**PROBLEM DESCRIPTION**
Please copy out every line in the records below that includes the word "computer".

[Dataset entries]
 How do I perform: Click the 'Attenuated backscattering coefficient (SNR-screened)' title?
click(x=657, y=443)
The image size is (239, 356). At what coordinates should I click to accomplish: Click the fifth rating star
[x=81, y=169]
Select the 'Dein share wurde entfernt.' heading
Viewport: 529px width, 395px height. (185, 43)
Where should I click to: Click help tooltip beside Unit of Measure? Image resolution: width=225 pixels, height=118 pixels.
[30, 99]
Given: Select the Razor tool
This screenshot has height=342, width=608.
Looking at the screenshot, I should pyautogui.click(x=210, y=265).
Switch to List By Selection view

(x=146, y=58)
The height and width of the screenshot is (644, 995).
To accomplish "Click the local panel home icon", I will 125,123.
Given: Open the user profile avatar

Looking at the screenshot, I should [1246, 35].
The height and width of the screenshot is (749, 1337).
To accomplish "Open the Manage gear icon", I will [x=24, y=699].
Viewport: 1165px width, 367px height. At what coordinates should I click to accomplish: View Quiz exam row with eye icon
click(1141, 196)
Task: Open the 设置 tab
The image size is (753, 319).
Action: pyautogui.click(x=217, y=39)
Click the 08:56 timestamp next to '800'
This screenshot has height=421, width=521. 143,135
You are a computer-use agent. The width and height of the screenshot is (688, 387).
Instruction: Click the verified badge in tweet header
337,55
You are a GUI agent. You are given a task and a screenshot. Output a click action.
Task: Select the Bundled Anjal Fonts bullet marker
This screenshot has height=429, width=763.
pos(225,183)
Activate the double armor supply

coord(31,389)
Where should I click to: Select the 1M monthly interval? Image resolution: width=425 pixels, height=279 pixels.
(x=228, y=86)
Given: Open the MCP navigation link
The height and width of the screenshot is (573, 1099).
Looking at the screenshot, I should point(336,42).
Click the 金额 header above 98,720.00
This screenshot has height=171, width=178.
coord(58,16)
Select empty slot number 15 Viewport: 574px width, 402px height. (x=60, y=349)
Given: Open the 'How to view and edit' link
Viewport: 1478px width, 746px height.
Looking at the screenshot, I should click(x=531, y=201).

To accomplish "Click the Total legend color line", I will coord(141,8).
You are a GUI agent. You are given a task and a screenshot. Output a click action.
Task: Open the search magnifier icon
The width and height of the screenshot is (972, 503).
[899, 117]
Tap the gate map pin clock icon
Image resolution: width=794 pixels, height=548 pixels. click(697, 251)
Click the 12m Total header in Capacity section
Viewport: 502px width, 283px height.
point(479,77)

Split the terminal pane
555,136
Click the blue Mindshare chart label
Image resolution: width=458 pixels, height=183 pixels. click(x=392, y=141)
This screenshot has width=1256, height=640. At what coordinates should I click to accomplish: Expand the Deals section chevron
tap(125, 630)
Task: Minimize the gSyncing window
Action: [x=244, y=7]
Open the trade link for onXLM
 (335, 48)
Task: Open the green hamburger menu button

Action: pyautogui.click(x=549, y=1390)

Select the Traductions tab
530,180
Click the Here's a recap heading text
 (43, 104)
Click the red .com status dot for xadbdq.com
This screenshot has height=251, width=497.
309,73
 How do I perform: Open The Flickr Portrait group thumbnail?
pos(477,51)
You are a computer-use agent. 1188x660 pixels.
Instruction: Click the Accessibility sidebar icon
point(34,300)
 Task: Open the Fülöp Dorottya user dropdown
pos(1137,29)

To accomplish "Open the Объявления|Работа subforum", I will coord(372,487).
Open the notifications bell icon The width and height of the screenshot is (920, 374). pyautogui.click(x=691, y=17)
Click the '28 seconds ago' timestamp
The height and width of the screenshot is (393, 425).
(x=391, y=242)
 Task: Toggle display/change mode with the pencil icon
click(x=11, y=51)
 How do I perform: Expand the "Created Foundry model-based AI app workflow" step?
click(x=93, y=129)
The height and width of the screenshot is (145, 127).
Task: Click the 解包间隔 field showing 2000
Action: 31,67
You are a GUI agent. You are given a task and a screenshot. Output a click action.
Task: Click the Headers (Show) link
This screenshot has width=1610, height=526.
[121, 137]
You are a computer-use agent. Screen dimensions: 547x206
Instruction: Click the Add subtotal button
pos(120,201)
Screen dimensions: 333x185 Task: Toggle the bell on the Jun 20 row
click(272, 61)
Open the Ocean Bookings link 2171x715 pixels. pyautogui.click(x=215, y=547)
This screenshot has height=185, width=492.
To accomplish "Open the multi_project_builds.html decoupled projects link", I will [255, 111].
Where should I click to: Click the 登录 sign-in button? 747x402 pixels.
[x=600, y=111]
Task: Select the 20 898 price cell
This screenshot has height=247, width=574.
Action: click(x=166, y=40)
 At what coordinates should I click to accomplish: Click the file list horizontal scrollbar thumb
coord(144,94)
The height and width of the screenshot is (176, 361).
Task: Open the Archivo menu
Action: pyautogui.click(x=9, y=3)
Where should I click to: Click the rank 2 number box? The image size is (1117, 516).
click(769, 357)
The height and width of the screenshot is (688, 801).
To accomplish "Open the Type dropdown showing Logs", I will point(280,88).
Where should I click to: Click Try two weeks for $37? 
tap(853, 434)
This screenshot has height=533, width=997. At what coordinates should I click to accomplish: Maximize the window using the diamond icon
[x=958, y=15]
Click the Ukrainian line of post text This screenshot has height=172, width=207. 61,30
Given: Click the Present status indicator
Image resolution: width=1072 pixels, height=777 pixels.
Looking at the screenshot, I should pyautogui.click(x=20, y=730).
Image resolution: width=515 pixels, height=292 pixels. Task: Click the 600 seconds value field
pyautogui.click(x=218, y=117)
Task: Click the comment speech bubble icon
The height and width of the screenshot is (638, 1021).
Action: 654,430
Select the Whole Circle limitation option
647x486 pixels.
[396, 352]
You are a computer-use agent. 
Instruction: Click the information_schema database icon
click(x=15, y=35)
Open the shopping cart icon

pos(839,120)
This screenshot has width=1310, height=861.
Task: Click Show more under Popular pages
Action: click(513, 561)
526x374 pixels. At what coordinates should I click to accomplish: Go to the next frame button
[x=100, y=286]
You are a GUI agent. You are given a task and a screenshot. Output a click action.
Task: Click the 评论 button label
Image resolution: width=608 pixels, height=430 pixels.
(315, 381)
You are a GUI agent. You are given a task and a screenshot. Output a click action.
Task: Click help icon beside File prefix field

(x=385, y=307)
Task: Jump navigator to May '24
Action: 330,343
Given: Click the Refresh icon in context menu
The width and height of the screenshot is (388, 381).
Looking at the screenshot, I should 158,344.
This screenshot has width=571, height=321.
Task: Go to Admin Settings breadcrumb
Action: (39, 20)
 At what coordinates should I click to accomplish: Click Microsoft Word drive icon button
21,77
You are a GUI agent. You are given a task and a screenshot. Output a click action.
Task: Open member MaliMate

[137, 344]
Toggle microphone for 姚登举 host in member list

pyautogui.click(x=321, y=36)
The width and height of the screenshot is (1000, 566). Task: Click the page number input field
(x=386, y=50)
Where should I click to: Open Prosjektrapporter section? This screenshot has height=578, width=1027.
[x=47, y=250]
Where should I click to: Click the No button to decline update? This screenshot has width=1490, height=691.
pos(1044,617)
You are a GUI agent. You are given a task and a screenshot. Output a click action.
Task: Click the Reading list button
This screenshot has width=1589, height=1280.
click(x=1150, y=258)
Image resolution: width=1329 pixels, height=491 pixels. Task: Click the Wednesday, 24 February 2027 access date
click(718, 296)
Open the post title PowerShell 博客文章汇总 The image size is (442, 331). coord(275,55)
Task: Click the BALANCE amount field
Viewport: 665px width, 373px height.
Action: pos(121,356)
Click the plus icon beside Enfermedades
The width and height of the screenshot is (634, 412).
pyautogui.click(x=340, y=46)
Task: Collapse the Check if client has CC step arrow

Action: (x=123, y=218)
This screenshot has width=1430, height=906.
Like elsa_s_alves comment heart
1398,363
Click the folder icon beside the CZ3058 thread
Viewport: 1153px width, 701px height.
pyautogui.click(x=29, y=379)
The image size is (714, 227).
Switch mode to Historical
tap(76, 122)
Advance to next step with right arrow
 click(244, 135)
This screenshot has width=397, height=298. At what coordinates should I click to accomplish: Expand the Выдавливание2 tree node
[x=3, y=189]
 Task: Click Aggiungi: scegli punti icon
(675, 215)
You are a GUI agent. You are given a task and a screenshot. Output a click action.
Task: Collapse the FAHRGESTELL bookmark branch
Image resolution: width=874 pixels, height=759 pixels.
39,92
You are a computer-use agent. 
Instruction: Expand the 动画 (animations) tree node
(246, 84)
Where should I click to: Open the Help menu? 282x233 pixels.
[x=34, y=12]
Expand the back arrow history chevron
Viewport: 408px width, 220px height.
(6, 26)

**WRITTEN SOLUTION**
You are a computer-use agent. The width and height of the screenshot is (688, 387).
You are a computer-use agent. 1188x660 pixels.
You are a computer-use agent. Screen dimensions: 547x206
You are a computer-use agent. 
You are a computer-use agent. 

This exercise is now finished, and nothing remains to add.